** Source data follows **
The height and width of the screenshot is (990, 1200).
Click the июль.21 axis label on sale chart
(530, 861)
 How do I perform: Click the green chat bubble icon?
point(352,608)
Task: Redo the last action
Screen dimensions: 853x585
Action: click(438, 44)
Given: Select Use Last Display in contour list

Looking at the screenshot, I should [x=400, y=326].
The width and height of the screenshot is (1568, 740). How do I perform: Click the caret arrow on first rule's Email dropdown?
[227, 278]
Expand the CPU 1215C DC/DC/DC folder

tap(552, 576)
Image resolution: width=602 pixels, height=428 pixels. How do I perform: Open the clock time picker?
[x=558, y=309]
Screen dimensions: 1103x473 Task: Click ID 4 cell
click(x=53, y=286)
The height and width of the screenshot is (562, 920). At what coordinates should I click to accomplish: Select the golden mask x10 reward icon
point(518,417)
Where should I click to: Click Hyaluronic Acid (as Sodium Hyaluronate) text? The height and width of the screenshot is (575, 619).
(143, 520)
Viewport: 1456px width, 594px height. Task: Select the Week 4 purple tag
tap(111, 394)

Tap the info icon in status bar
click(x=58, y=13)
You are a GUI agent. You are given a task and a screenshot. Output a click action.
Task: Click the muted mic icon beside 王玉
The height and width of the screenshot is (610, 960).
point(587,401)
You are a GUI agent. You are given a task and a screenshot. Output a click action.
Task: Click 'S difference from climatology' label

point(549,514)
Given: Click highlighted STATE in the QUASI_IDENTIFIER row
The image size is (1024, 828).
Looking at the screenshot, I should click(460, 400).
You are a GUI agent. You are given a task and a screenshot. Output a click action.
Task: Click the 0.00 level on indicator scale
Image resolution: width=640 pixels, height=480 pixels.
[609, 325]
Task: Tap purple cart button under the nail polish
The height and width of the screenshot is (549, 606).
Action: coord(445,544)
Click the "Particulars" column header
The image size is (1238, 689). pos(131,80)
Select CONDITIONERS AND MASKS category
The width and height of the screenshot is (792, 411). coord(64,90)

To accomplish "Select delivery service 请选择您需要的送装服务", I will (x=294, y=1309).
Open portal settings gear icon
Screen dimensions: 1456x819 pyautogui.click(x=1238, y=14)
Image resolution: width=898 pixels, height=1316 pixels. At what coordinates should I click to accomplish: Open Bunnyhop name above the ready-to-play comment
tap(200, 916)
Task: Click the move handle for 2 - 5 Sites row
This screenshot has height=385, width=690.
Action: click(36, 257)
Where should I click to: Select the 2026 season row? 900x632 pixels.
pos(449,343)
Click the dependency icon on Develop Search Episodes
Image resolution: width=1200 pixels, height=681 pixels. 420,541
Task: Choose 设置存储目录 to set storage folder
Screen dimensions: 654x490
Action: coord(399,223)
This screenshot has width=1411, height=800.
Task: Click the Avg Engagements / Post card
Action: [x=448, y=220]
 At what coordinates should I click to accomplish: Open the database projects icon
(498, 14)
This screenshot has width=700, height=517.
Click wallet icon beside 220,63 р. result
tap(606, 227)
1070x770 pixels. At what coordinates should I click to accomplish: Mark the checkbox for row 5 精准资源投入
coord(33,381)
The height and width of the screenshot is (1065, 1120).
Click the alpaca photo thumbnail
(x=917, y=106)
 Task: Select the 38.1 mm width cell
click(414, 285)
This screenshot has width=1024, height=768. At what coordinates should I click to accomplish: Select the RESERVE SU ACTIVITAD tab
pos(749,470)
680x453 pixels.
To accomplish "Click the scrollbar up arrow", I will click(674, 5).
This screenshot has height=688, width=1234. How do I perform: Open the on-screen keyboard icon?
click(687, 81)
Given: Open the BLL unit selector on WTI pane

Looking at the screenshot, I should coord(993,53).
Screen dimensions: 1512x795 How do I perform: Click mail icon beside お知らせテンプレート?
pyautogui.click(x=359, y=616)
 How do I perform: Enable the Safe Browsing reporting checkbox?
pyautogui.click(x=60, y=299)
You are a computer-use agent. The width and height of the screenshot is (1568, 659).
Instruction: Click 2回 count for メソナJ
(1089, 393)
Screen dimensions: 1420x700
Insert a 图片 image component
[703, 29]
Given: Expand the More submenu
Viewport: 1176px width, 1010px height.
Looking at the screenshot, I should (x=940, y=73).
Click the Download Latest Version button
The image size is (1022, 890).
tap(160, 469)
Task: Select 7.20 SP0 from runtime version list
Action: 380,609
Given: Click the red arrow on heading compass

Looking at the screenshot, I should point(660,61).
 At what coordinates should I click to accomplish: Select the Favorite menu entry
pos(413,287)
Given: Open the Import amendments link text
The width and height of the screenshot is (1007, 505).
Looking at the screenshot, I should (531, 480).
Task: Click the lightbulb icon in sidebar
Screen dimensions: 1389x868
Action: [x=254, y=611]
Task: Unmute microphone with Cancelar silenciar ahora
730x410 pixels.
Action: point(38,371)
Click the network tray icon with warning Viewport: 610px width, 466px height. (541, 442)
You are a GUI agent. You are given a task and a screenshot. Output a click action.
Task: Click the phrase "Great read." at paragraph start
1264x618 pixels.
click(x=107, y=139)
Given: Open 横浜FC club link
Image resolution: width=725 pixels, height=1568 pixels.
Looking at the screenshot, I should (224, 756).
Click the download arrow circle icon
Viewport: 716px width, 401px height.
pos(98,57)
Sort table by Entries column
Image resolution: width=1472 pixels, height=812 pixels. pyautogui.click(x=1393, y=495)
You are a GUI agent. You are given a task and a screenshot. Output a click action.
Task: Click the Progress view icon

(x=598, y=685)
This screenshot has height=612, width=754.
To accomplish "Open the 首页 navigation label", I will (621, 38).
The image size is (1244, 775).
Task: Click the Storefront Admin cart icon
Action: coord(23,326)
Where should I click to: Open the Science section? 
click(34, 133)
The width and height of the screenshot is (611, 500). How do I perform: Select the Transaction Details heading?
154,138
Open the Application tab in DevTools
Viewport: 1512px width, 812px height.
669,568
** End of Source data **
* **Task prompt**: Repeat word for word the lines above that run from the line containing "Image resolution: width=640" through the line containing "Task: Click the move", both ends included, and nothing else.

* **Task output**:
Image resolution: width=640 pixels, height=480 pixels.
[609, 325]
Task: Tap purple cart button under the nail polish
The height and width of the screenshot is (549, 606).
Action: coord(445,544)
Click the "Particulars" column header
The image size is (1238, 689). pos(131,80)
Select CONDITIONERS AND MASKS category
The width and height of the screenshot is (792, 411). coord(64,90)

To accomplish "Select delivery service 请选择您需要的送装服务", I will (x=294, y=1309).
Open portal settings gear icon
Screen dimensions: 1456x819 pyautogui.click(x=1238, y=14)
Image resolution: width=898 pixels, height=1316 pixels. At what coordinates should I click to accomplish: Open Bunnyhop name above the ready-to-play comment
tap(200, 916)
Task: Click the move handle for 2 - 5 Sites row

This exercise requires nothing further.